▸ Exercise directions
Type out all the records once more, exactly.

▸ Exercise input
>>>>>
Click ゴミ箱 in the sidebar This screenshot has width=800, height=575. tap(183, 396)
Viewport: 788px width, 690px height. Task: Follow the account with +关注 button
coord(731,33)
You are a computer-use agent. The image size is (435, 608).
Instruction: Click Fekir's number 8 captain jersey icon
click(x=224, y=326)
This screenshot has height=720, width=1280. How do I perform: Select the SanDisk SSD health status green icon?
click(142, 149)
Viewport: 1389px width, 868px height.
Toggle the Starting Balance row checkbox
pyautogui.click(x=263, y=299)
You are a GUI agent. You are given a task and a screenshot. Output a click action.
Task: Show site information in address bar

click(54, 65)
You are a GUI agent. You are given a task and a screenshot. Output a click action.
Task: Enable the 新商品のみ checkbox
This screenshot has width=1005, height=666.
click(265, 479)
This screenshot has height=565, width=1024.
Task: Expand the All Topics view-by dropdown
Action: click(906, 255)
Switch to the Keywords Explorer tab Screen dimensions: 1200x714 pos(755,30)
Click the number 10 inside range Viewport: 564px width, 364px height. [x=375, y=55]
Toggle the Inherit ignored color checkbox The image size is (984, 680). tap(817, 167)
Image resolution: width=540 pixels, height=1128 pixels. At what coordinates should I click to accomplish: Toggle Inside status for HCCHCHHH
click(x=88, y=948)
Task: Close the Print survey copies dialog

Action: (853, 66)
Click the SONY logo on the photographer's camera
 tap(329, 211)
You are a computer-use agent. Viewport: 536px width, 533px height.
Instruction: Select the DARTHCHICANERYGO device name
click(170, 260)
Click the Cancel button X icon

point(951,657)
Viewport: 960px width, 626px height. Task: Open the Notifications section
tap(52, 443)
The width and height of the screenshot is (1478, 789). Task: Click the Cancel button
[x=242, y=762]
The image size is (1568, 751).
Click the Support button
<<<<<
▸ Solution to this exercise
Click ゴミ箱 in the sidebar This screenshot has width=800, height=575. tap(183, 396)
Viewport: 788px width, 690px height. Task: Follow the account with +关注 button
coord(731,33)
You are a computer-use agent. The image size is (435, 608).
Instruction: Click Fekir's number 8 captain jersey icon
click(x=224, y=326)
This screenshot has height=720, width=1280. How do I perform: Select the SanDisk SSD health status green icon?
click(142, 149)
Viewport: 1389px width, 868px height.
Toggle the Starting Balance row checkbox
pyautogui.click(x=263, y=299)
You are a GUI agent. You are given a task and a screenshot. Output a click action.
Task: Show site information in address bar

click(54, 65)
You are a GUI agent. You are given a task and a screenshot. Output a click action.
Task: Enable the 新商品のみ checkbox
This screenshot has width=1005, height=666.
click(265, 479)
This screenshot has height=565, width=1024.
Task: Expand the All Topics view-by dropdown
Action: click(906, 255)
Switch to the Keywords Explorer tab Screen dimensions: 1200x714 pos(755,30)
Click the number 10 inside range Viewport: 564px width, 364px height. [x=375, y=55]
Toggle the Inherit ignored color checkbox The image size is (984, 680). tap(817, 167)
Image resolution: width=540 pixels, height=1128 pixels. At what coordinates should I click to accomplish: Toggle Inside status for HCCHCHHH
click(x=88, y=948)
Task: Close the Print survey copies dialog

Action: (853, 66)
Click the SONY logo on the photographer's camera
 tap(329, 211)
You are a computer-use agent. Viewport: 536px width, 533px height.
Instruction: Select the DARTHCHICANERYGO device name
click(170, 260)
Click the Cancel button X icon

point(951,657)
Viewport: 960px width, 626px height. Task: Open the Notifications section
tap(52, 443)
The width and height of the screenshot is (1478, 789). Task: Click the Cancel button
[x=242, y=762]
The image size is (1568, 751).
Click the Support button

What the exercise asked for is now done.